米雇用統計 -予想下回り、9月利上げ観測やや後退-

2016/9/5

<8月の雇用者数は15.1万人増>

9月2日に米労働省が発表した8月の雇用統計は、非農業部門雇用者数の増加が15.1万人と市場予想の18.0万人増を下回りました。失業率は4.9%と市場予想4.8%を上回り、平均時給の伸び率は前月比+0.1%と市場予想の同+0.2%を小幅に下回りました。
非農業部門雇用者増加数が6月27.1万人増、7月27.5万人増(前回発表の25.5万人増から上方修正)と2カ月連続で高水準となっていたことや、イエレンFRB議長の講演などを受けて9月FOMCでの利上げ観測が高まっていました。

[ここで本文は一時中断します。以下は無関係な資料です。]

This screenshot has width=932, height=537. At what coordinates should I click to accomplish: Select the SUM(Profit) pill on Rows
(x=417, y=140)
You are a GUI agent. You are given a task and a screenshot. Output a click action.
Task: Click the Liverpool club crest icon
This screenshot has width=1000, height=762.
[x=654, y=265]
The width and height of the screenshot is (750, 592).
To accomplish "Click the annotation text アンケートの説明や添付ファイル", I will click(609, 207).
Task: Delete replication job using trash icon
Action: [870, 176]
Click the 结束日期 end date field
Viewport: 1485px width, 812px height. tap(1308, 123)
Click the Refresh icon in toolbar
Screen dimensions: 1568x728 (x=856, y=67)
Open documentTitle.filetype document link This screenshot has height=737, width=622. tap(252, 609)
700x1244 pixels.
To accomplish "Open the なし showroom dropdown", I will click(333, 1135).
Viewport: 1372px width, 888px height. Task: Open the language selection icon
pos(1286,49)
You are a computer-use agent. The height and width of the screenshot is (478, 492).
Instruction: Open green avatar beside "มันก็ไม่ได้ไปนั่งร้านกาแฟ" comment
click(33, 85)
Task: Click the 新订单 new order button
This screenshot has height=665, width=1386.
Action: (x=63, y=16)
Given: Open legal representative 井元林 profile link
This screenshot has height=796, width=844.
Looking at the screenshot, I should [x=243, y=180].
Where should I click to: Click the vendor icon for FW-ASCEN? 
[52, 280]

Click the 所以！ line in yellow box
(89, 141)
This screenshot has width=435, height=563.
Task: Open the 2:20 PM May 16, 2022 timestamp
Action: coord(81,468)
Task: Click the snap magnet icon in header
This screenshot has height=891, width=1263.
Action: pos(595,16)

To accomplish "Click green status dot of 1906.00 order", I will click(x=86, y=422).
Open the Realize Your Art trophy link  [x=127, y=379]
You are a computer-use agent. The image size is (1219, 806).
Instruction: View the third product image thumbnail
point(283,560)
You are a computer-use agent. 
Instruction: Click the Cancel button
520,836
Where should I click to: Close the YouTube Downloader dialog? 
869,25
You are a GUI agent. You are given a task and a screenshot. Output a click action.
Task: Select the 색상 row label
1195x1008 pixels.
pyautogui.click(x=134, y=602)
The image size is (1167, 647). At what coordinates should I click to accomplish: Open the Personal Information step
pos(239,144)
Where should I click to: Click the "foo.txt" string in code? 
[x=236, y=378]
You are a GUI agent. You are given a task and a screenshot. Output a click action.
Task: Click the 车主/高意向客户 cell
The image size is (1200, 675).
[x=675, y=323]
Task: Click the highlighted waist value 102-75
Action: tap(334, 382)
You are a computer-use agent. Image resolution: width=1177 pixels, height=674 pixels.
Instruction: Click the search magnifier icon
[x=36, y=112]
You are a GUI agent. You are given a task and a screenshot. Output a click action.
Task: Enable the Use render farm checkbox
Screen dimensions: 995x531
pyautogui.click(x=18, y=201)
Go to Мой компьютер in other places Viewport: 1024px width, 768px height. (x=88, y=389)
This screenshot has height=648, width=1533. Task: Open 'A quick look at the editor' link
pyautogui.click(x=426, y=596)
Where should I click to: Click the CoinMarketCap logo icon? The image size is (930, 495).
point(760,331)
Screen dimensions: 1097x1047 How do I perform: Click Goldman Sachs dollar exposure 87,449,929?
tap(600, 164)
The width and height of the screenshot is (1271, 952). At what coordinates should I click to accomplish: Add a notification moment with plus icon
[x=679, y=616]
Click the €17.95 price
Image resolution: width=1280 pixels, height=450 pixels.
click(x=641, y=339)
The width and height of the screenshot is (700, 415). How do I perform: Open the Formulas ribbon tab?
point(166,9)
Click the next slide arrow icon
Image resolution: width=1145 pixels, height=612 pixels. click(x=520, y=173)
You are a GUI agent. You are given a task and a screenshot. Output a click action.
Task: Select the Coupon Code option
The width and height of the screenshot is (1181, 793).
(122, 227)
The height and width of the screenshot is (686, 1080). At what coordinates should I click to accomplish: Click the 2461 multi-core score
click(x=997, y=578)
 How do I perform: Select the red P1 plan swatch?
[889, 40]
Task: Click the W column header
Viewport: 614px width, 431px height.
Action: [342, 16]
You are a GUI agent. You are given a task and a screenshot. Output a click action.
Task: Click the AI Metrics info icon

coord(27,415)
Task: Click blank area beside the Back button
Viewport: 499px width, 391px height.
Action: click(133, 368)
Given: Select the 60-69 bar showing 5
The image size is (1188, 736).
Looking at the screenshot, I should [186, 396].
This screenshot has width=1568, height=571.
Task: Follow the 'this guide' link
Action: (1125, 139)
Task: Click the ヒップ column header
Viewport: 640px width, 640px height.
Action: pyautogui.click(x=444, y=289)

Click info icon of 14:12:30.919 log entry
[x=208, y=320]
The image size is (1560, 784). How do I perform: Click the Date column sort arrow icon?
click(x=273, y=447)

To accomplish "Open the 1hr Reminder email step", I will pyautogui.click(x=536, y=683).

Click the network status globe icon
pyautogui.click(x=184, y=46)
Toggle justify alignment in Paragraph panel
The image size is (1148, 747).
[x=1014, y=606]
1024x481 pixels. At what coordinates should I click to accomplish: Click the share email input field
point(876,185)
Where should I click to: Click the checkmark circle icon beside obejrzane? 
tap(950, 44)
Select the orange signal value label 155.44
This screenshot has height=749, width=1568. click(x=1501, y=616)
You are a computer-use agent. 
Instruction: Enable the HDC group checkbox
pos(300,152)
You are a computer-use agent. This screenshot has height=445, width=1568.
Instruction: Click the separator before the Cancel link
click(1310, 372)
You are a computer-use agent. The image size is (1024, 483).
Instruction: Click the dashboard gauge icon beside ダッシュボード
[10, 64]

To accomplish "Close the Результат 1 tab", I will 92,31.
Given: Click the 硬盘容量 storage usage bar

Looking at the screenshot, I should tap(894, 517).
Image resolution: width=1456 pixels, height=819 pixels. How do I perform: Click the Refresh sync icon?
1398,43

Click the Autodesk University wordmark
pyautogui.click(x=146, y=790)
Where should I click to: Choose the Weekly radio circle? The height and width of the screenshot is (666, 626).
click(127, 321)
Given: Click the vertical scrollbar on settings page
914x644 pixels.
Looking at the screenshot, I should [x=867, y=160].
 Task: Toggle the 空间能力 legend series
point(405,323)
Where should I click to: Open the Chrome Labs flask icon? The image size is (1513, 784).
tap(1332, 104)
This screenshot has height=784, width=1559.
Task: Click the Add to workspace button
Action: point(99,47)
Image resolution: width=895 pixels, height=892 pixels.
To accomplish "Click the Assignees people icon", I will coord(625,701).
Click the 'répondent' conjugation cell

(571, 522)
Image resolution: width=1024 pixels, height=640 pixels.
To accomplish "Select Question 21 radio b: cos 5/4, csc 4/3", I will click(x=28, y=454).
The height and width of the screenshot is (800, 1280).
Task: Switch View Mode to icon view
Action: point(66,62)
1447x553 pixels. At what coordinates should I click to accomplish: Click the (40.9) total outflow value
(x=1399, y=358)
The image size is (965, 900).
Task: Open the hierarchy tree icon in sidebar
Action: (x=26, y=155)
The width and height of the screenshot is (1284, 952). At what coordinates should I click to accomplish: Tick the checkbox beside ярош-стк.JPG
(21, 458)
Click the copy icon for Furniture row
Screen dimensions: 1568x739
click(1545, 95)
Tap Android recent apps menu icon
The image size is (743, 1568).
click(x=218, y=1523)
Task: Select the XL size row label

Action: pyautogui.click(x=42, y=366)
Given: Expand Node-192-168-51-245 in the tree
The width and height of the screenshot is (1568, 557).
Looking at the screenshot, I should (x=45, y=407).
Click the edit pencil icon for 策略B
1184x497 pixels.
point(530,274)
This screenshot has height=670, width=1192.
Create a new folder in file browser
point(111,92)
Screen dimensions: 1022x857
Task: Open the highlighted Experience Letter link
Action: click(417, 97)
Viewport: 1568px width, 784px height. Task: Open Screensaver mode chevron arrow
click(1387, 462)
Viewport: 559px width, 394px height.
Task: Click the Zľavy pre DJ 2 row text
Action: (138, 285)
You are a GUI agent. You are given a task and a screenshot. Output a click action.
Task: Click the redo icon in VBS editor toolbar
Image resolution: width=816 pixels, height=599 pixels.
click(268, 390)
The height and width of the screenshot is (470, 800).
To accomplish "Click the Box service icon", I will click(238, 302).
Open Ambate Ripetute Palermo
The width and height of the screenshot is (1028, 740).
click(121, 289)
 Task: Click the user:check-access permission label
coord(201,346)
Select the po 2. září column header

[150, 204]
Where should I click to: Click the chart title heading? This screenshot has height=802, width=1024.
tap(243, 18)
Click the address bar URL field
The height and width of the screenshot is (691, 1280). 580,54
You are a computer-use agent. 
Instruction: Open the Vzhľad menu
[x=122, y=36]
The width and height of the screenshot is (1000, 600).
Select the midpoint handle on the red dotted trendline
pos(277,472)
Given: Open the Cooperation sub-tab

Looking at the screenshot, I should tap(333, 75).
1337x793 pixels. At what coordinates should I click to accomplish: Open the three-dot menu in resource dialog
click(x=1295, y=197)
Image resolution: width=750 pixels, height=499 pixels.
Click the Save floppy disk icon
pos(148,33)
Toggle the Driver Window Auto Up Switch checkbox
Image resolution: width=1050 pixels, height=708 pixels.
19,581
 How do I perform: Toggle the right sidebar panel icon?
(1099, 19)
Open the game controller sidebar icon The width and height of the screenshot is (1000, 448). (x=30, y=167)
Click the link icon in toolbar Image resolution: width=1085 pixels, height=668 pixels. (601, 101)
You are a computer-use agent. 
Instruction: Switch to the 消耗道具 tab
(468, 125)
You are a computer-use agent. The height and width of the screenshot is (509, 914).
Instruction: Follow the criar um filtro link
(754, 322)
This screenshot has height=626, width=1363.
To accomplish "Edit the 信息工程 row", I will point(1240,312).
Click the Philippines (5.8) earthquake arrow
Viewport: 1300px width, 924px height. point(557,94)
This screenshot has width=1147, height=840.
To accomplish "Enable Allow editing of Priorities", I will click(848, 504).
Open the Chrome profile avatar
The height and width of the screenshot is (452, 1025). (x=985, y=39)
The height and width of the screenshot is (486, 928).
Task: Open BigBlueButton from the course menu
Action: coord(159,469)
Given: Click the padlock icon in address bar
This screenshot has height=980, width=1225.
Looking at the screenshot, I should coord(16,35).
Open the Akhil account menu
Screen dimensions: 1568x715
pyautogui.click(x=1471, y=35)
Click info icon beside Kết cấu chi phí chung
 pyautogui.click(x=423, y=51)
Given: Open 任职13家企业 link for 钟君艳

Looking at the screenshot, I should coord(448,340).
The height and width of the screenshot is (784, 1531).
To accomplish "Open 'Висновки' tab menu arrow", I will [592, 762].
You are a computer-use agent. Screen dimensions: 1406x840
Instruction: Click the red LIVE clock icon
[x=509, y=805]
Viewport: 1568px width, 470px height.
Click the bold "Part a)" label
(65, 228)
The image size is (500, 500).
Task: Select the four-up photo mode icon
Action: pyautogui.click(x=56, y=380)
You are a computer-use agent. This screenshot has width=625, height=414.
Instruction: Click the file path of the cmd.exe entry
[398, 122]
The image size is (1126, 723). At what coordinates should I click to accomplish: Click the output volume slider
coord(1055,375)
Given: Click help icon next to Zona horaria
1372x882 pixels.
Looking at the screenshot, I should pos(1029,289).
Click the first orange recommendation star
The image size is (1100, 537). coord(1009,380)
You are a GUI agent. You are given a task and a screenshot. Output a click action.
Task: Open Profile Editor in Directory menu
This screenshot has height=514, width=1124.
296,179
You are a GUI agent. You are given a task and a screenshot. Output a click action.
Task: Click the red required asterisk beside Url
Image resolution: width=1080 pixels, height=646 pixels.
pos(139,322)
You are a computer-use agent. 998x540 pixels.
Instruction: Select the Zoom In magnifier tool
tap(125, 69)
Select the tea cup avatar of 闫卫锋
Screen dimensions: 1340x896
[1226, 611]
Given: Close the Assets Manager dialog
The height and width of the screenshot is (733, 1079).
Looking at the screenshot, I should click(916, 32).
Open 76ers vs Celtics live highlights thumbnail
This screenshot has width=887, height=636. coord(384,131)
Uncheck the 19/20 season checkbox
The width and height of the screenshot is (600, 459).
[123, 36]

8月の雇用統計が市場予想を下回ったことから月内での利上げ観測はやや後退しています。

<米ドルは下落もすぐに反転上昇>

雇用統計が市場予想を下回ったことから、発表直後は円が買われ、一時102円台まで円高が進行しました。ただ、予想は下回ったものの、引き続き米国の雇用環境は良好であるとの認識が広まり、米ドルはすぐに反転上昇しました。米ドルは対円で一時104円30銭台まで円安米ドル高が進みました。2日の海外終値は1米ドル=103.92円となっています。

<今後の見通し>

8月の雇用統計は市場予想を下回ったものの、非農業部門雇用者増加数は3カ月平均で23万人強と高水準となっており、米国の雇用環境は堅調であることが窺えます。そのため、9月FOMCでの利上げの可能性は依然消えていない状況と見られます。
米国の利上げが近づきつつある一方、日銀は20-21日の会合で政策効果について検証を行うとしており、今後も追加緩和期待は継続すると予想されます。日米の金融政策の方向性の違いから、再び米ドル高円安傾向になると見込まれます。